The current post hoc analyses are part of a multicenter, single-arm, open-label, prospective Phase IV study conducted in patients with schizophrenia. The methodology for this study has been described previously and is reviewed here briefly.^28,29 The protocol of the current study was reviewed and approved by the Independent Ethics Committee of Peking University Sixth Hospital.

Patients

Adult patients from People’s Republic of China (18–65 years, inclusive), meeting Diagnostic and Statistical Manual of Mental Disorders (DSM-IV-TR) criteria for schizophrenia; with Positive and Negative Symptom Scale (PANSS) score 70–120 (inclusive) at baseline and screening; with stable disease and unsatisfactory response to previous oral antipsychotics, were enrolled. The major exclusion criteria were DSM-IV-TR Axis I diagnosis; severely suicidal or violent behavior (12 months before screening); history of paliperidone or risperidone allergy or resistance, and presence of any serious or unstable systemic disease.

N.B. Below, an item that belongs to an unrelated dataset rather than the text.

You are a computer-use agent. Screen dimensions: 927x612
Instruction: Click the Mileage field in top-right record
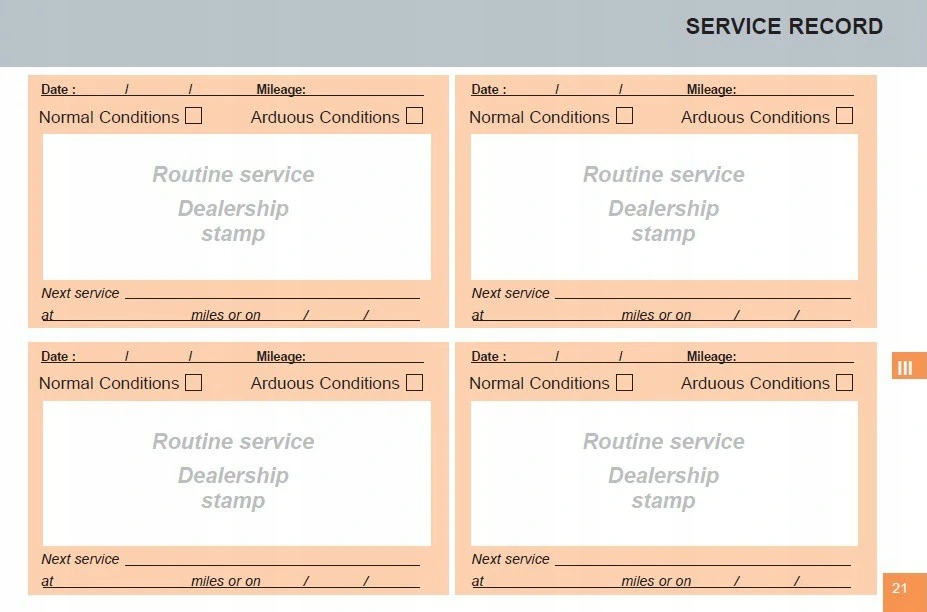coord(796,89)
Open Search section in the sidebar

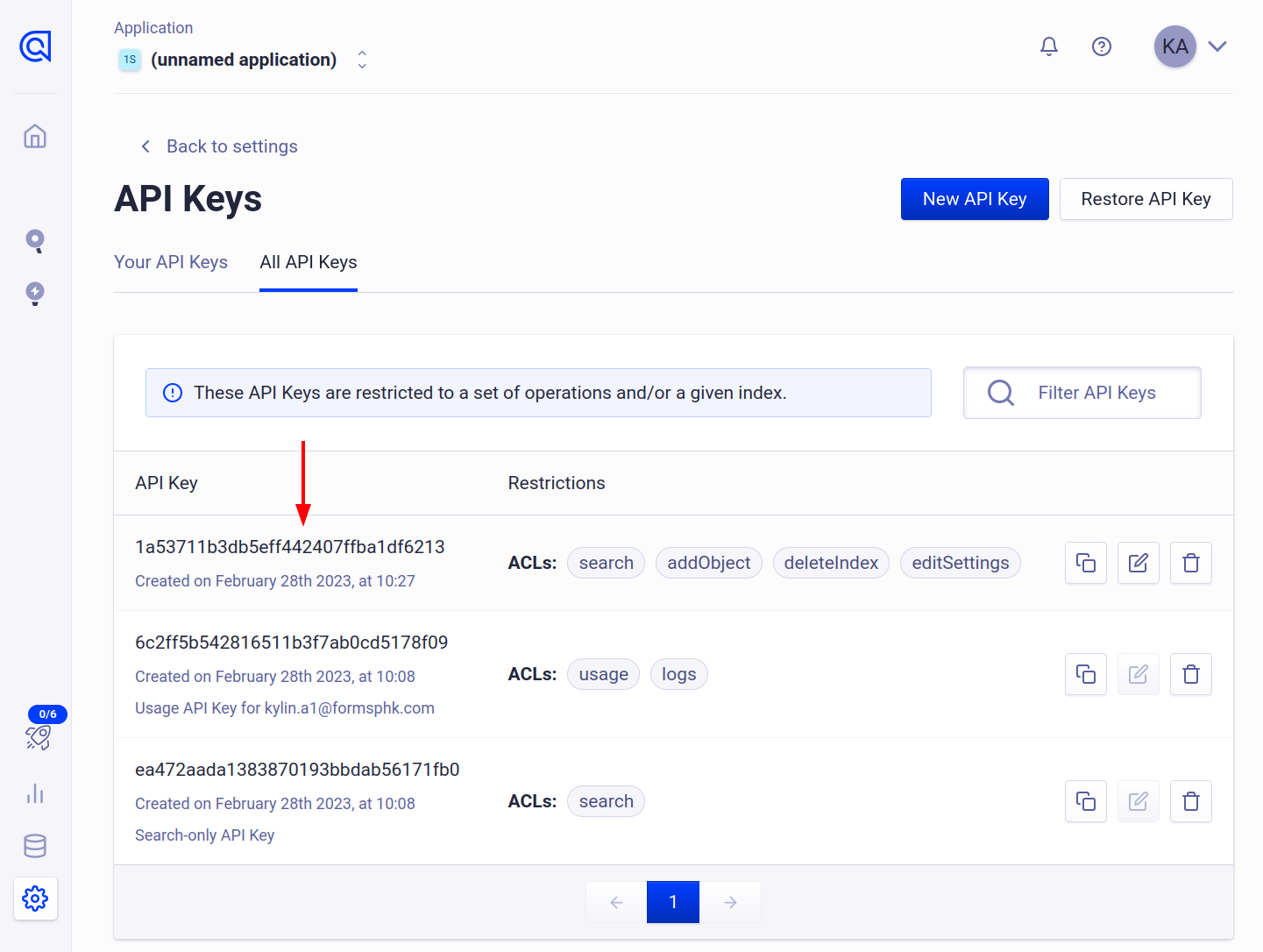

The study protocol was approved by the local Institutional Review Board and the study was conducted in accordance with the ethical principles that originated in the Declaration of Helsinki, the International Conference on Harmonization and Good Clinical Practice guidelines, and applicable regulatory requirements. All participants provided written informed consent to participate in the study.

Study drug

The PP1M doses are expressed as milligram equivalent (mg eq.) wherein pharmacologically active paliperidone of 75, 100, and 150 mg eq. correspond to 117, 156, and 234 mg of paliperidone palmitate, respectively. PP1M was supplied as a suspension in a prefilled syringe.

Study design

This open-label study was conducted at 22 sites in the People’s Republic of China from October, 2012 to November, 2013. It consisted of three phases: screening phase (up to 7 days), acute treatment phase (13 weeks), and follow-up phase (1 year). Patients received the following treatment with PP1M: day 1, 150 mg eq.; day 8, 100 mg eq.; and later once-monthly flexible dosing of 75–150 mg eq.²⁰

Study outcomes

The current post hoc analyses evaluated clinical improvement by PANSS total scores, psychosocial functioning by Personal and Social Performance (PSP) score, and caregiver burden by IEQ reduction. Better clinical outcomes were defined as PANSS total score <70, PSP total score >70, and IEQ reduction ≥6 after 13 weeks of treatment. The PANSS total score ≤60 (mildly ill condition) and PANSS ≤75 (moderately ill condition) were considered as a “gold-standard” in a study assessing symptomatic remission.^30,31 The current study utilizes PANSS <70 (a score midway between the previously used scores) as representative of symptomatic reduction (mild-to-moderate severity). The rationale for utilizing PSP total score >70 was based on a previous study wherein this cutoff was indicative of good overall functioning corresponding to functional remission.⁷ IEQ reduction in total score of ≥6 was considered a reasonable estimate of lowering caregiver burden. The following factors influencing these outcomes were analyzed:

1. Demographics and other factors – sex, age, employment status (full, temporary, or unemployed), monthly incomes, disease duration (classified as ≤3 or >3 years, >5 or ≤5 years),^32,33 and dose of third injection (75, 100, or 150 mg eq.).
2. Clinical scores – Medication Adherence Rating Scale (MARS) total score at baseline; Medication Preferences Questionnaire (MPQ) status at baseline with the first question analyzed – tablet or injection favored; Medication Satisfaction Questionnaire (MSQ) score at baseline (MSQ score of both patients and caregivers); Clinical Global Impression (CGI) score at baseline; IEQ total score at baseline; PSP total score at baseline, PSP change at week 5 and 13 as compared with baseline; PANSS total score at baseline and PANSS change at week 1, 5, and 13 from baseline.

Statistical analysis

The post hoc analyses were conducted on the full analysis set, comprising all patients who had at least one dose of PP1M and had at least one post-baseline efficacy assessment. As the last dose of PP1M was administered at week 13, the assessments conducted at this time were included. The outcomes were analyzed descriptively. For all the clinical scores, mean (SD) or median (range) values and for categorical data, number, percentage, or ratios were summarized. The hypothesis was two-sided with p<0.05 considered to be significant. Odds ratio (OR) and p-values were calculated to determine the association of different factors with clinical outcomes.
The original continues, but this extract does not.